Eggemeyer Kathleen D, Awada Tala, Harvey F Edwin, Wedin David A, Zhou Xinhua, Zanner C William
School of Natural Resources, University of Nebraska-Lincoln, 406 Hardin Hall, Lincoln, NE 68583-0974, USA.
Tree Physiol. 2009 Feb;29(2):157-69. doi: 10.1093/treephys/tpn019. Epub 2008 Dec 5.
We used the natural abundance of stable isotopic ratios of hydrogen and oxygen in soil (0.05-3 m depth), plant xylem and precipitation to determine the seasonal changes in sources of soil water uptake by two native encroaching woody species (Pinus ponderosa P. & C. Lawson, Juniperus virginiana L.), and two C(4) grasses (Schizachyrium scoparium (Michx.) Nash, Panicum virgatum L.), in the semiarid Sandhills grasslands of Nebraska. Grass species extracted most of their water from the upper soil profile (0.05-0.5 m). Soil water uptake from below 0.5 m depth increased under drought, but appeared to be minimal in relation to the total water use of these species. The grasses senesced in late August in response to drought conditions. In contrast to grasses, P. ponderosa and J. virginiana trees exhibited significant plasticity in sources of water uptake. In winter, tree species extracted a large fraction of their soil water from below 0.9 m depth. In spring when shallow soil water was available, tree species used water from the upper soil profile (0.05-0.5 m) and relied little on water from below 0.5 m depth. During the growing season (May-August) significant differences between the patterns of tree species water uptake emerged. Pinus ponderosa acquired a large fraction of its water from the 0.05-0.5 and 0.5-0.9 m soil profiles. Compared with P. ponderosa, J. virginiana acquired water from the 0.05-0.5 m profile during the early growing season but the amount extracted from this profile progressively declined between May and August and was mirrored by a progressive increase in the fraction taken up from 0.5-0.9 m depth, showing plasticity in tracking the general increase in soil water content within the 0.5-0.9 m profile, and being less responsive to growing season precipitation events. In September, soil water content declined to its minimum, and both tree species shifted soil water uptake to below 0.9 m. Tree transpiration rates (E) and water potentials (Psi) indicated that deep water sources did not maintain E which sharply declined in September, but played an important role in the recovery of tree Psi. Differences in sources of water uptake among these species and their ecological implications on tree-grass dynamics and soil water in semiarid environments are discussed.

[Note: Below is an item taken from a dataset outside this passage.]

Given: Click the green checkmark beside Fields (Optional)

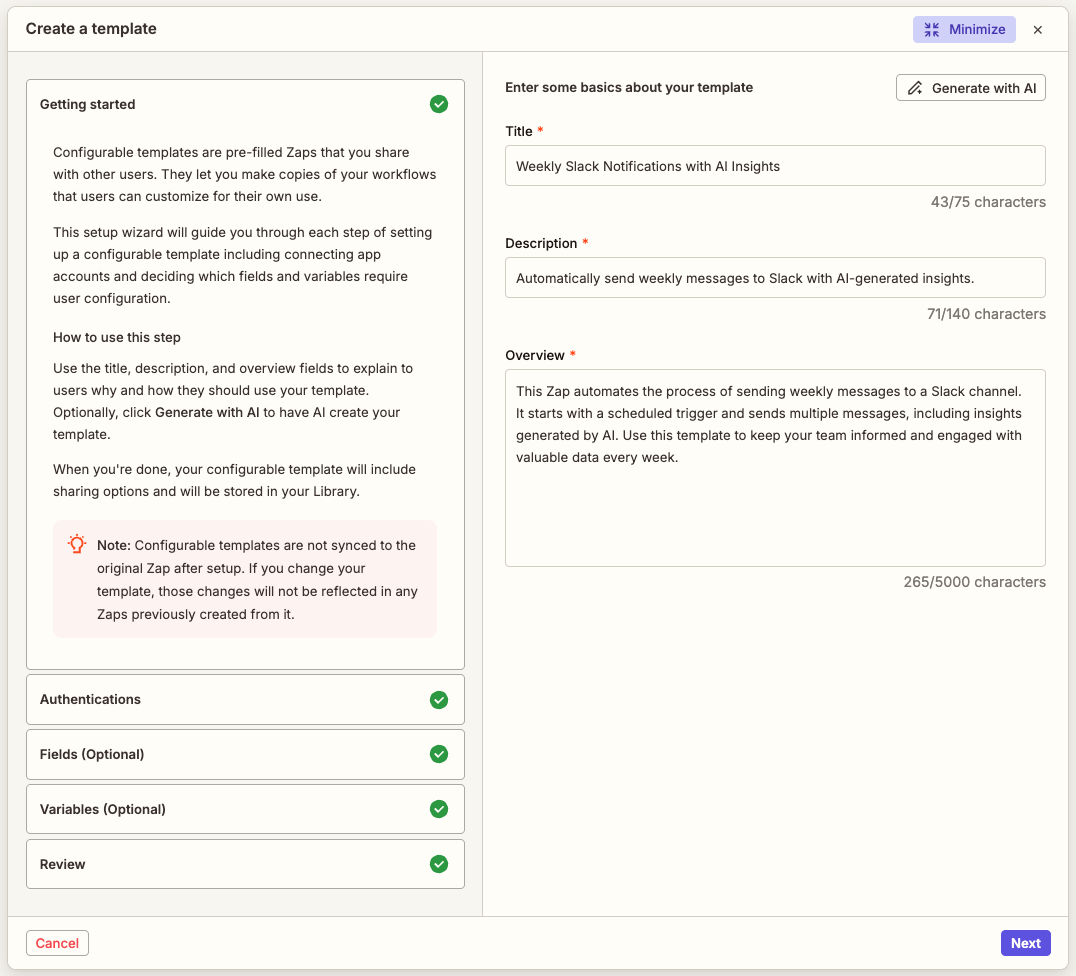Looking at the screenshot, I should tap(438, 754).
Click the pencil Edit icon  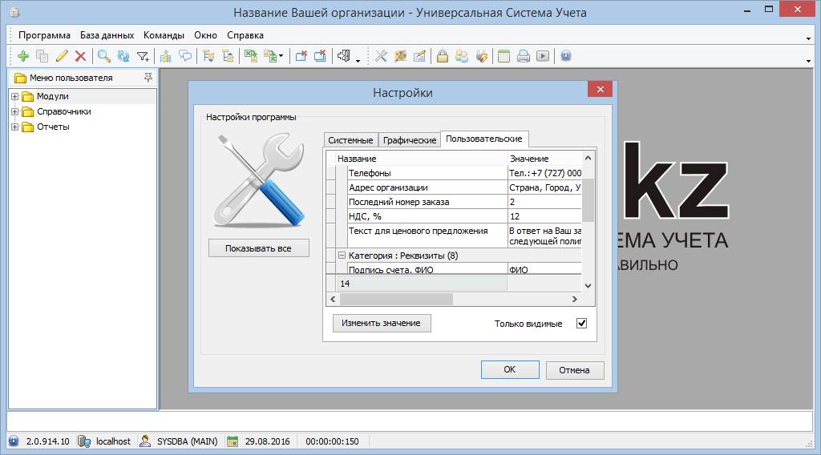[x=62, y=56]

我们利用土壤(深度0.05 - 3米)、植物木质部和降水中氢和氧稳定同位素比率的自然丰度,来确定内布拉斯加州半干旱沙丘草原上两种原生入侵木本物种(黄松Pinus ponderosa P. & C. Lawson、维吉尼亚杜松Juniperus virginiana L.)以及两种C4草本植物(柳枝稷Schizachyrium scoparium (Michx.) Nash、野牛草Panicum virgatum L.)吸收土壤水分来源的季节性变化。草本植物大部分水分从土壤上层(0.05 - 0.5米)获取。干旱时,0.5米以下深度的土壤水分吸收量增加,但相对于这些物种的总用水量而言似乎极少。由于干旱条件,草本植物在8月下旬枯萎。与草本植物不同,黄松和维吉尼亚杜松在水分吸收来源方面表现出显著的可塑性。冬季,树木物种从0.9米以下深度吸收大部分土壤水分。春季浅层土壤有水时,树木物种利用土壤上层(0.05 - 0.5米)的水,很少依赖0.5米以下深度的水。在生长季节(5 - 8月),树木物种的水分吸收模式出现显著差异。黄松大部分水分从0.05 - 0.5米和0.5 - 0.9米土壤层获取。与黄松相比,维吉尼亚杜松在生长季节早期从0.05 - 0.5米土层吸收水分,但从该土层吸收的量在5月至8月间逐渐减少,同时从0.5 - 0.9米深度吸收的比例逐渐增加,显示出在追踪0.5 - 0.9米土层土壤含水量总体增加方面的可塑性,并且对生长季节降水事件的响应较小。9月,土壤含水量降至最低,两种树木物种都将土壤水分吸收转移至0.9米以下。树木蒸腾速率(E)和水势(Ψ)表明,深层水源无法维持9月急剧下降的蒸腾速率E,但在树木水势Ψ的恢复中发挥了重要作用。本文讨论了这些物种在水分吸收来源上的差异及其对半干旱环境中树木 - 草本动态和土壤水分的生态影响。